(Source text Opens)

As for Collected Works, seven pages shy of six hundred, this novel quietly draws you into its world. It acquaints you with its setting and its characters without haste. It knows how to linger. It lingers on one’s thoughts on literature and art, on a character’s indecision to call someone or not, whether to read a book or not. It often lingers on everyday scenes where words turn into still life paintings and everyday portraits. But these scenes and characters exist in the shadow of Cecilia’s disappearance. Almost fifteen years after she vanished without a trace, her daughter, Rakel, believes it is her missing mother she is reading about in a novel, and measured suspense and mystery begin to replace the monotony of their lives. I would recommend this to the unhurried reader. Ultimately, Collected Works is a meditation on what one’s life amounts to. 

As for reading life in August? This is what it amounted to. It felt very much like a defiance of my country’s frustrating political climate.

We Wrote in Symbols: Love and Lust by Arab Women Writers

“That’s the thing about love, it likes to leave its mark.” — Nathalie Handal

This collection of writings by Arab women turned out to have more erotic passages than I expected, and the conservative reader who cannot appreciate this as an act of defiance against authoritarian patriarchal societies might prefer to stay away. 

I value this book as a reminder, as the introduction mentions, of how women were writing in Arabic centuries before women began writing in English; and as a reminder of the treasure troves of Arabic literature that hardly make it into our consciousness simply because they are not on the Western radar. 

Poems by Arab women throughout the ages pepper this collection alongside contemporary essays and excerpts from novels, including those by Palestinian authors, Adania Shibli, Suad Amiry, and Naomi Shihab Nye. The translations are no less significant as it has works by Man Booker International Prize awardee, Marilyn Booth, and Ernaux translator, Sophie Lewis.

More than a treasury of sensuality, I see this book as a celebration of women who strive to steer the gaze away from centuries of male perspective, and a celebration of women in translation, but who are translating forceful statements beyond mere words.

(Source text Closes)
(Data under study Opens)

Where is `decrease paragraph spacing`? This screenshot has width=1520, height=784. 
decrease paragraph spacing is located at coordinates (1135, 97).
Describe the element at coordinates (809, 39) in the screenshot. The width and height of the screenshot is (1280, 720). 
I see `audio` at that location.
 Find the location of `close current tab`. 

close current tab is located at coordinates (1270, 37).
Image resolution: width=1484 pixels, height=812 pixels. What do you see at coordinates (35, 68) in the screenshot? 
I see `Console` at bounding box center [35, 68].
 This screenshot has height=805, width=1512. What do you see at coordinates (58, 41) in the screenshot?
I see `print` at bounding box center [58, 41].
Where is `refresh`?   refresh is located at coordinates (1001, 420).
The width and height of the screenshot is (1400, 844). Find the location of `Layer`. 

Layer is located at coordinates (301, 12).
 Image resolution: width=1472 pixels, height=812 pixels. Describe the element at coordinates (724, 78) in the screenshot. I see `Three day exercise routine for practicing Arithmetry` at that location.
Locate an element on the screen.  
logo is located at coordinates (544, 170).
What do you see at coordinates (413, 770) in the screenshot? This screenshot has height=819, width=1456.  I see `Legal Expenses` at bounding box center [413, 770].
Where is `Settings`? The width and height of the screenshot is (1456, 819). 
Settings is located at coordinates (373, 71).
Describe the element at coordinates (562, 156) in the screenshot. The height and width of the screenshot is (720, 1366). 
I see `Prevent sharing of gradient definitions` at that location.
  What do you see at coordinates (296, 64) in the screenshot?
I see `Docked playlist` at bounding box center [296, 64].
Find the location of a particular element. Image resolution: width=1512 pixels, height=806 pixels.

(Data under study Closes)

Task to carry out | Pick up the August reading review after its last sentence and keep writing it.

Exercise output |
What I think will stay with me, however, is a line from Tunisian-French author, Colette Fellous — an imagery of two lovers’ bodies, likened to a closing book.

Nawal el Saadawi: Two Women in One

While I have long discovered that I prefer the nonfiction writer in Nawal, her fiction remains to be in a class by itself. (That’s why I still continue collecting what I can of her books, fiction and nonfiction, especially now that I’ve discovered these excellent editions — in terms of publication quality and translation — from Saqi Books.)

Two Women in One is not straightforward storytelling. There’s a tinge of Clarice in the free indirect prose. Unsettling, like any piece by Nawal; claustrophobic, and therefore, effective.

It’s not a good place to start if one is new to Nawal. The angst of a young woman, wanting to be an artist but who’s forced into medical school, is potent here. 

Conformity becomes suffocating to her, “Everything had the same color and shape to her. All bodies were similar, and all gestures and voices. She found herself running aimlessly… fleeing the deadly sameness within and without…” When she realizes that none of her life is her doing or her own choice, she unleashes a rebellious other woman in her. “Freedom is dangerous, but life without it is no life at all.”

But what I found most powerful in this work is the underlying message that unless Egypt is free, she cannot be free. “Egypt was not free. The chains were still there.” Because when all is said and done, how a nation treats their women, is always a measure of that nation. A woman’s personal freedom is often symbiotic and synonymous with national freedom.